I look to get out of my own way, to find a calling that leads me -- no, compels me -- to how he wants me to make the path ready.  To find myself living a life that is motivated by the polar opposite of a cold-blooded idea, to know that I could do nothing else.


Thanks, Colin.

Tuesday, August 28, 2012

It is a cold-blooded idea.

I do not read the Big Book.  I know the Promises and where to find them.  I have more than a passing familiarity with the Steps, but I haven't memorized them.  I don't want to minimize its importance; it has saved countless lives.  Simply, the seminal work of Bill W. and Dr. Bob has not been central to my recovery in any kind of direct way.  My focus has been elsewhere, and it has been more successful than I dared hope.  So far.

Even so, I will attend a very small Big Book meeting from time to time.  It's a small meeting attended mainly by people with a lot of time.  We read the Big Book aloud, each person reading in turn until they pass to the next.  When someone decides they want to discuss, we discuss.

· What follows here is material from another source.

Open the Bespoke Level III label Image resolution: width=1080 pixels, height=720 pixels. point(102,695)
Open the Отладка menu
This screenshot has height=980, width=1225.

The last time I attended, we read from a contribution called "Our Southern Friend".  At one point, our Southern friend decided that he was done with sobriety, that he would buy some liquor and drink again.    He described this decision: "It is a cold-blooded idea."

When I heard that sentence, I knew exactly what our Southern friend was saying.  It was his ego supplanting reason.  He was describing what he wanted to do.  At that time, his focus was all on himself.  I know that focus all too well, and it isn't limited to drink.

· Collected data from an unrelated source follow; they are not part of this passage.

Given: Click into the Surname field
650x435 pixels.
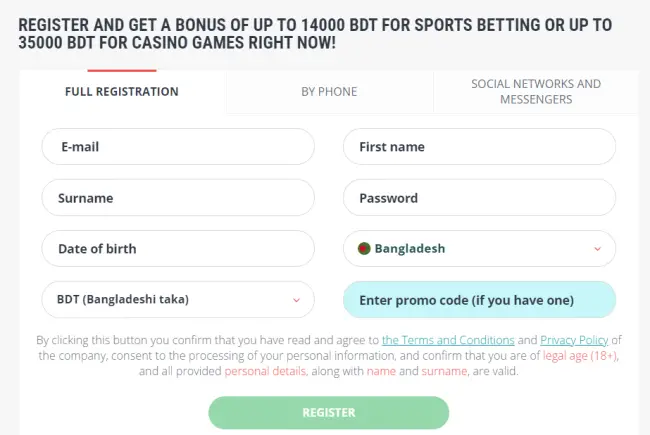Looking at the screenshot, I should 178,197.
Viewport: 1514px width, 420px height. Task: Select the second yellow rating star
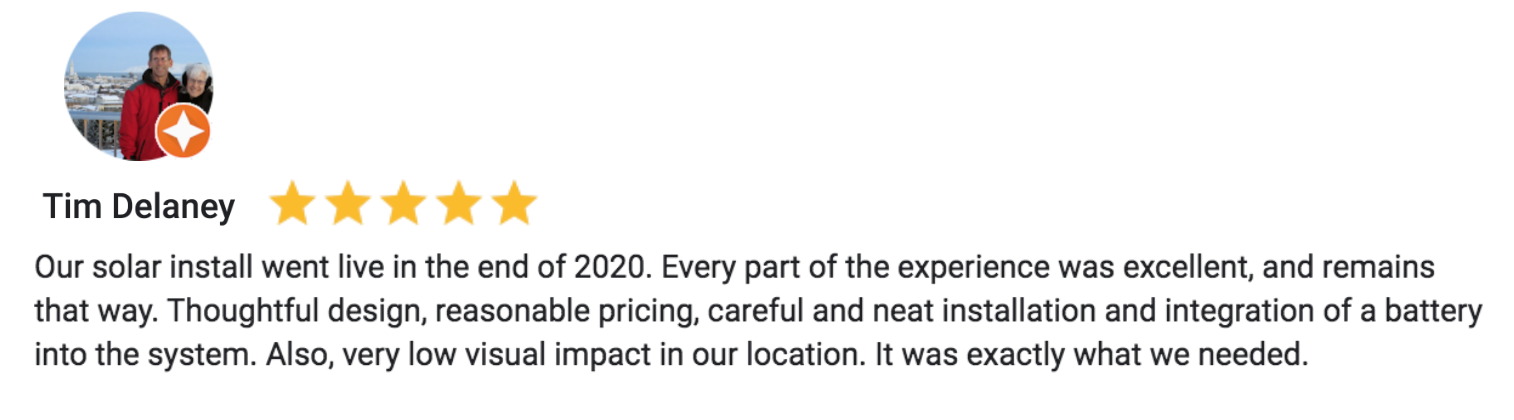348,204
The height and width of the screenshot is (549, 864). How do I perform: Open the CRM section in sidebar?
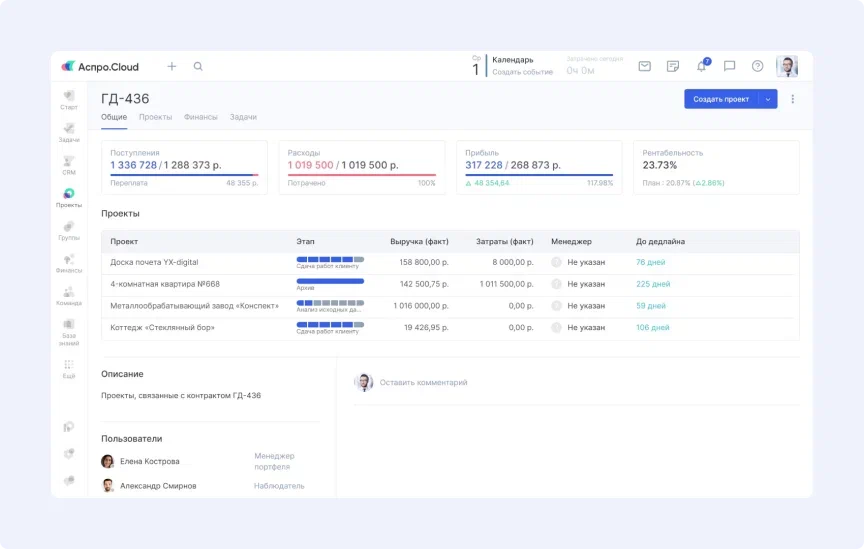[x=69, y=164]
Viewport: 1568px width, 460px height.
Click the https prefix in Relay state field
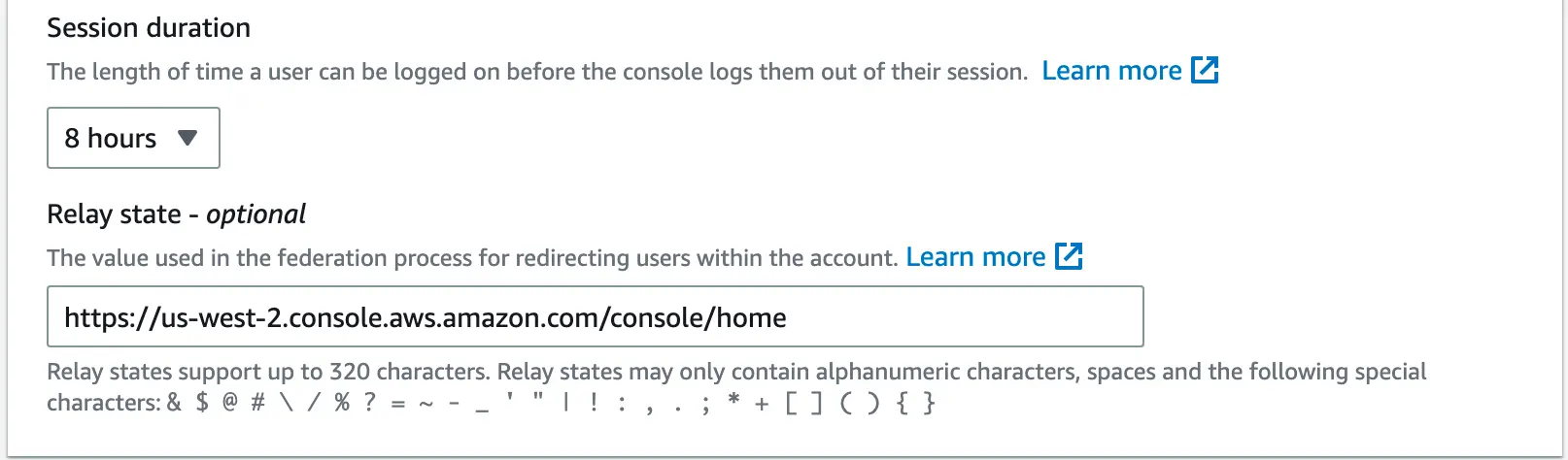click(97, 318)
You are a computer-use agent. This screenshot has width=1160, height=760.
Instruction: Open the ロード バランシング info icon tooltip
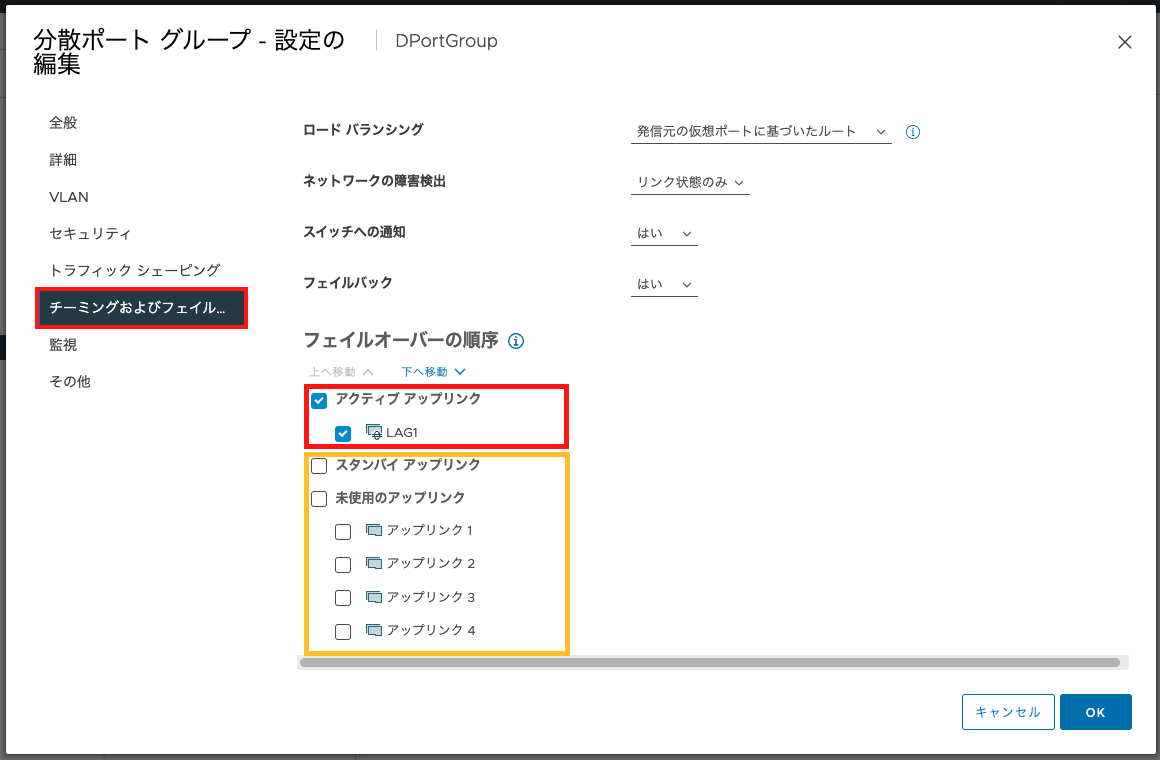[x=912, y=131]
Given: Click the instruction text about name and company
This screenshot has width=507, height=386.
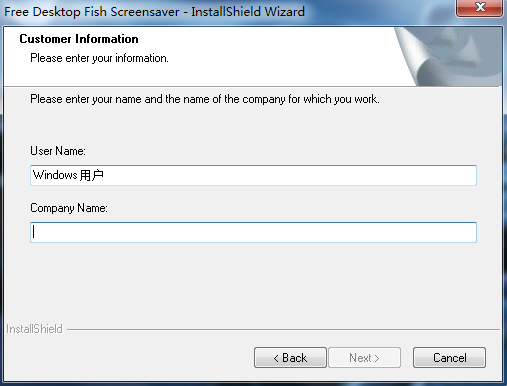Looking at the screenshot, I should click(205, 99).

In a general sense, the traditional Christian recognizes where the cold-blooded idea leads, and we call that sin.  It represents the refusal of God's grace, replacing the recognition of our reliance on his goodness with reliance on ourselves.

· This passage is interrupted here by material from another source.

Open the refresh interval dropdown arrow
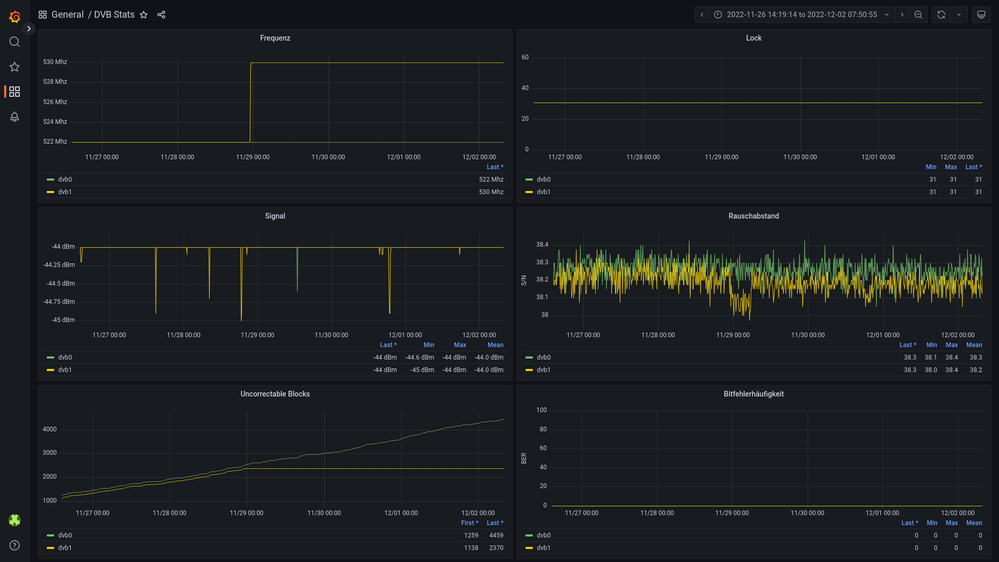Image resolution: width=999 pixels, height=562 pixels. point(959,15)
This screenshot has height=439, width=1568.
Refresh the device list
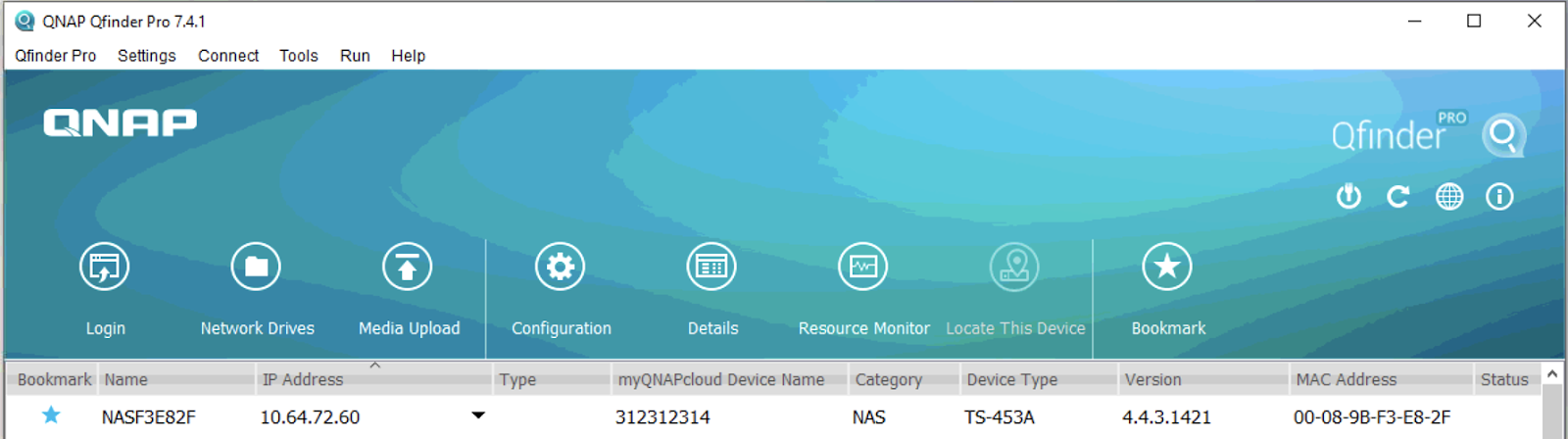[x=1398, y=197]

Over at Irregular Theology today, the blogger quotes Stanley Hauerwas.  Hauerwas is a theologian who is known as an outspoken pacifist and critic of liberal Christianity as well as Christian fundamentalism.  While it's hard to imagine that Hauerwas had recovery in mind, the quote is perfectly applicable to how we get sober:

Christians understand that our lives are gifts, not achievements. By that we mean that we are completely vulnerable, dependent, creatures of a gracious God who has “storied” us prior to any choices we might make. We call rebellion against our giftedness ”sin.” Sin is part of the story we must tell about our lives if we are to be truthful. Therefore we need friends in order to learn to tell the truth about our lives; otherwise we are tempted toward delusional stories about our righteousness.  Consequently, friendship for Christians in both a necessary activity for the discovery that we are less than we were meant to be and the resource to start us on the journey through which we become what we were created to be.

 We recognize our weakness.  Acknowledging our weakness, we turn our lives over to God.  Our brokenness may be expressed with alcohol, by lying, or by cheating on your husband.  We confess our sins, we acknowledge our weakness to another.  We rely on our sponsor, our priest, our fellow in the hope that they will ensure that we apply what we believe in all aspects of our daily lives.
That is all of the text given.